EXERCISE TEXT:
Genome annotation using Prokka

Background

In this section we will use a software tool called Prokka to annotate the draft genome sequence produced in the previous tutorial. Prokka is a “wrapper”; it collects together several pieces of software (from various authors), and so avoids “re-inventing the wheel”.

Prokka finds and annotates features (both protein coding regions and RNA genes, i.e. tRNA, rRNA) present on on a sequence. Note, Prokka uses a two-step process for the annotation of protein coding regions: first, protein coding regions on the genome are identified using Prodigal; second, the function of the encoded protein is predicted by similarity to proteins in one of many protein or protein domain databases. Prokka is a software tool that can be used to annotate bacterial, archaeal and viral genomes quickly, generating standard output files in GenBank, EMBL and gff formats. More information about Prokka can be found here.

Learning objectives

At the end of this tutorial you should be able to:

load a genome assembly into Prokka
annotate the assembly using Prokka
examine the annotated genome using JBrowse

Input data

Prokka requires assembled contigs.

If you are continuing on from the previous workshop (Assembly with Spades), this file will be in your current history: SPAdes_contigs.fasta.
Alternatively, download the assembled contigs from the Training dataset page.

Run Prokka

In Galaxy, go to Tools → NGS Analysis → NGS: Annotation → Prokka
Set the following parameters (leave everything else unchanged):
- Contigs to annotate: SPAdes contigs (fasta)
- Locus tag prefix (–locustag): P
- Force GenBank/ENA/DDJB compliance (–compliant): No
- Sequencing Centre ID (–centre): V
- Genus Name: Staphylococcus
- Species Name: aureus
- Use genus-specific BLAST database No

Your tool interface should look like this:

prokka interface

Click Execute

Examine the output

First, enable Scratchbook in Galaxy - this allows you to view several windows simultaneously. Click on the 3×3 squares icon on the menu bar:

scratchbook icon

Once Prokka has finished, examine each of its output files.

The GFF and GBK files contain all of the information about the features annotated (in different formats.)
The .txt file contains a summary of the number of features annotated.
The .faa file contains the protein sequences of the genes annotated.
The .ffn file contains the nucleotide sequences of the genes annotated.

View annotated features in JBrowse

Now that we have annotated the draft genome sequence, we would like to view the sequence in the JBrowse genome viewer.

Go to Statistics and Visualisation → Graph/Display Data → JBrowse
Under Fasta Sequence(s) choose Prokka on data XX:fna. This sequence will be the reference against which annotations are displayed.
For Produce a Standalone Instance select Yes.
For Genetic Code choose 11: The Bacterial, Archaeal and Plant Plastid Code.
Click Insert Track Group
Click Insert Annotation Track
For Track Type choose GFF/GFF3/BED/GBK Features
For GFF/GFF3/BED Track Data select Prokka on data XX:gff [Note: not wildtype.gff]

Your tool interface should look like this:

JBrowse interface

Click Execute
A new file will be created, called JBrowse on data XX and data XX - Complete. Click on the eye icon next to the file name. The JBrowse window will appear in the centre Galaxy panel.
Under Available Tracks on the left, tick the box for Prokka on data XX:gff.
Select contig 6 in the drop down box. You can only see one contig displayed at a time.

JBrowse

Use the plus and minus buttons to zoom in and out, and the arrows to move left or right (or click and drag within the window to move left or right).

Zoomed out view:

JBrowse

Zoom in to see the reference sequence at the top. JBrowse displays the sequence and a 6-frame amino acid translation.

Zoomed in view:

JBrowse

Click on a gene/feature annotation (the bars on the annotation track) to see more information.
- gene name
- product name
- you can download the FASTA sequence by clicking on the disk icon.

RECORD SET:
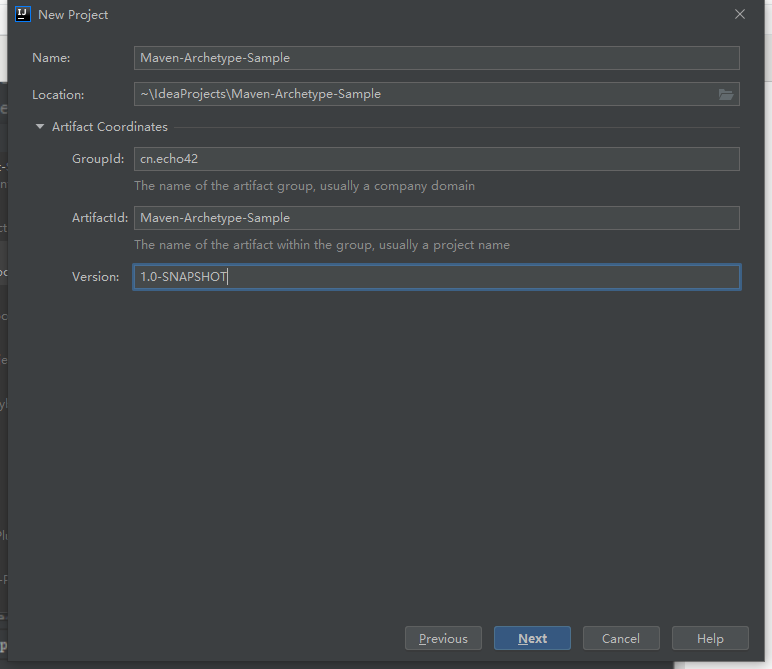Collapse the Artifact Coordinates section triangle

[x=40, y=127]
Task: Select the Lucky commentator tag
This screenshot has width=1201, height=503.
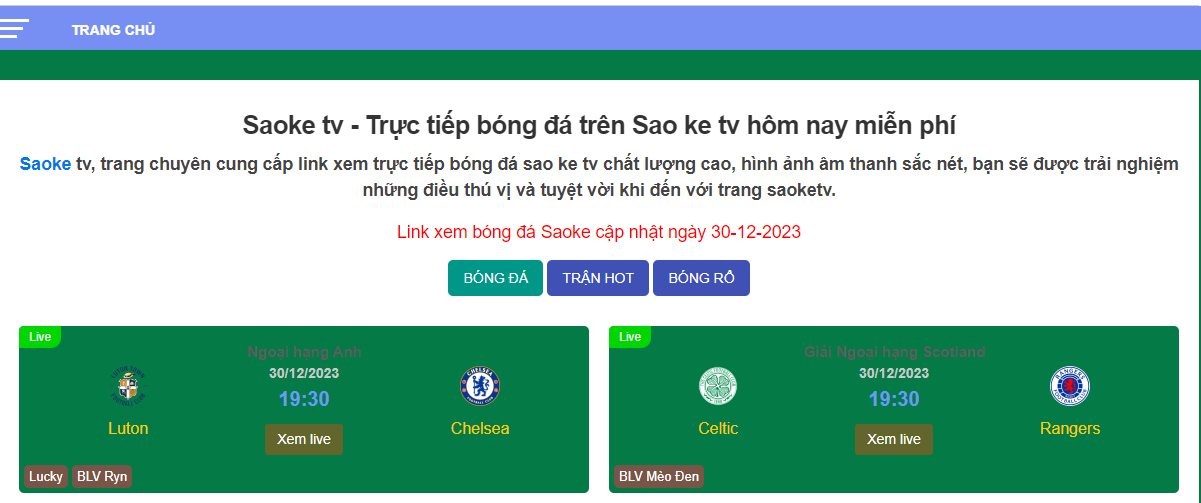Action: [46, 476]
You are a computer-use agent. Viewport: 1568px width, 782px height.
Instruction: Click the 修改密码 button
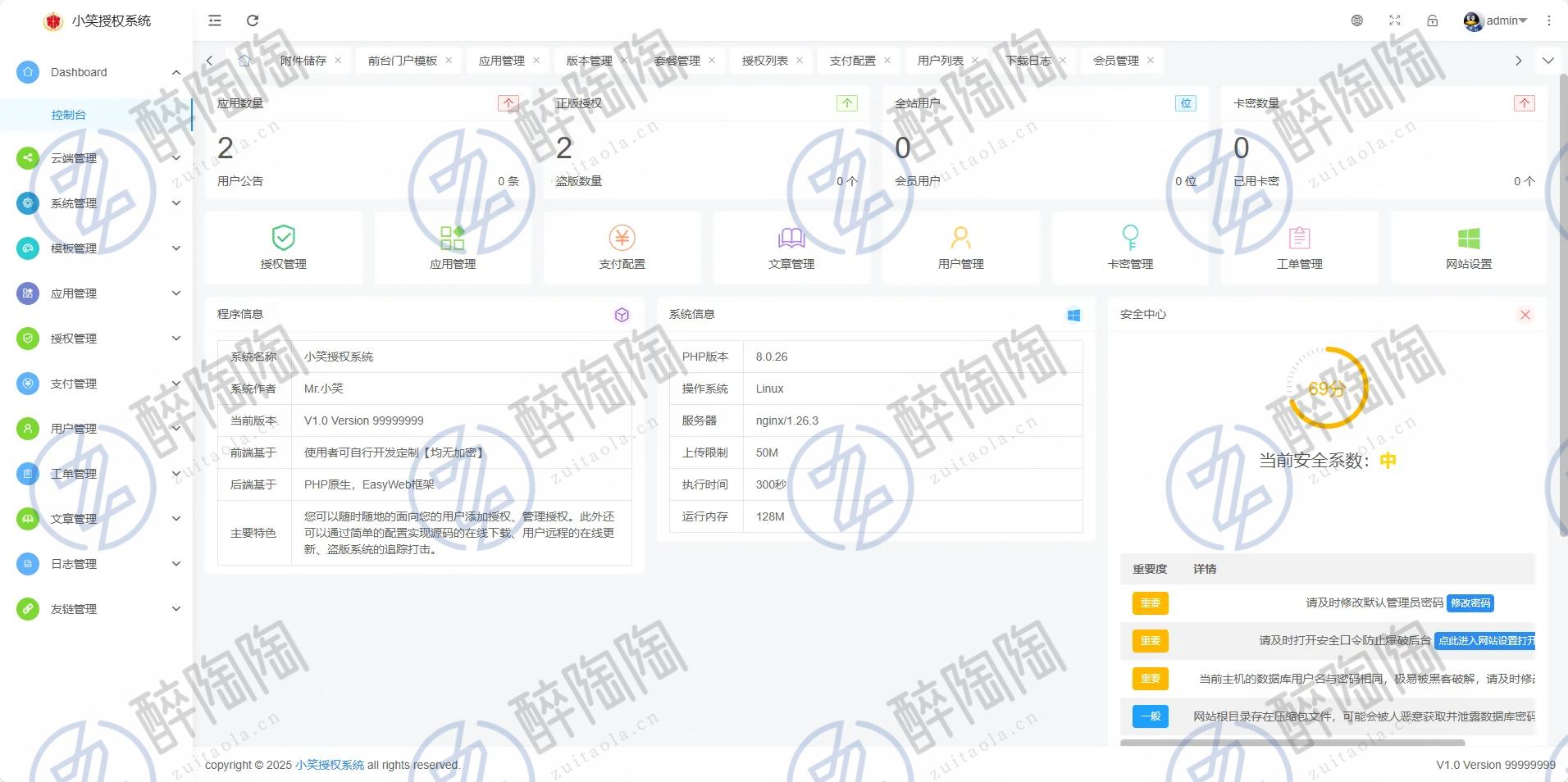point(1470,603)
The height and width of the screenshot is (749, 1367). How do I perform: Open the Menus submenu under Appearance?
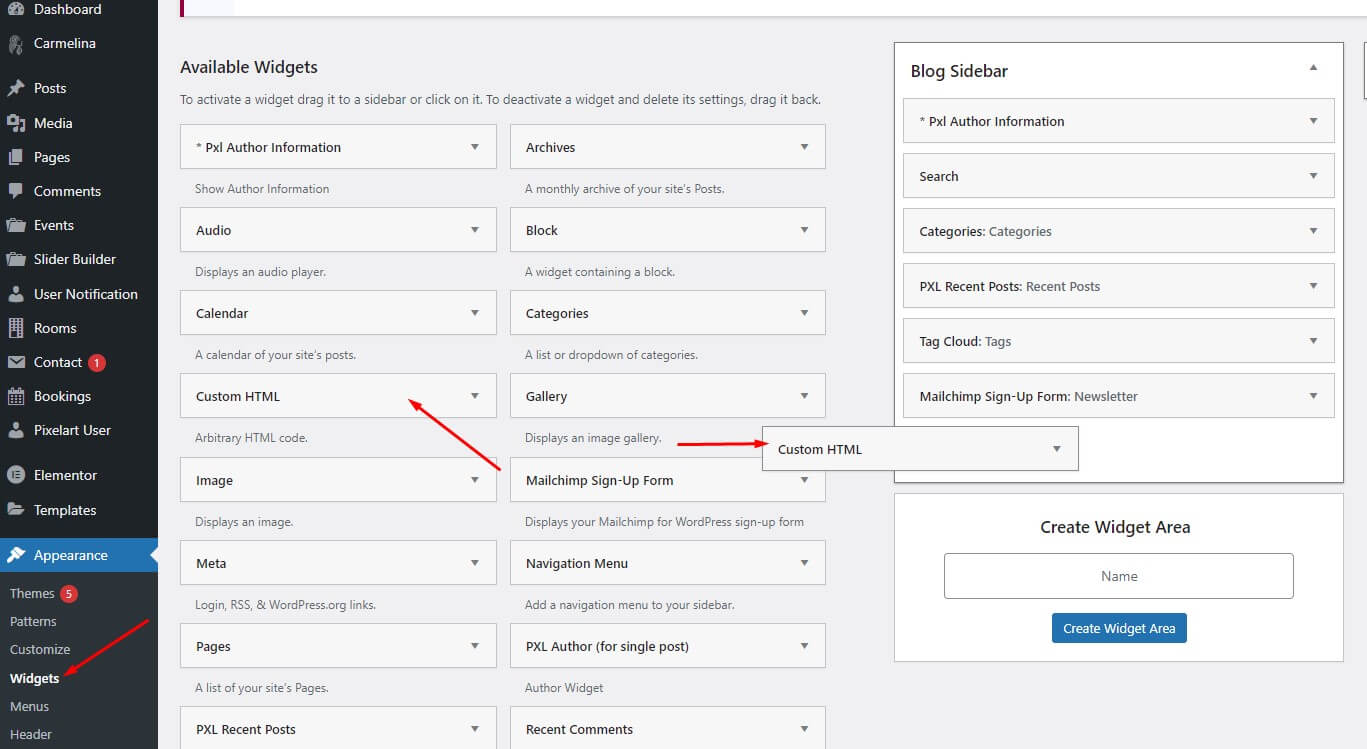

WHAT THE TASK ASKS: Please name the program that, according to the Prokka tutorial, Prokka uses to identify protein coding regions on the genome.

SOLUTION BELOW: Prodigal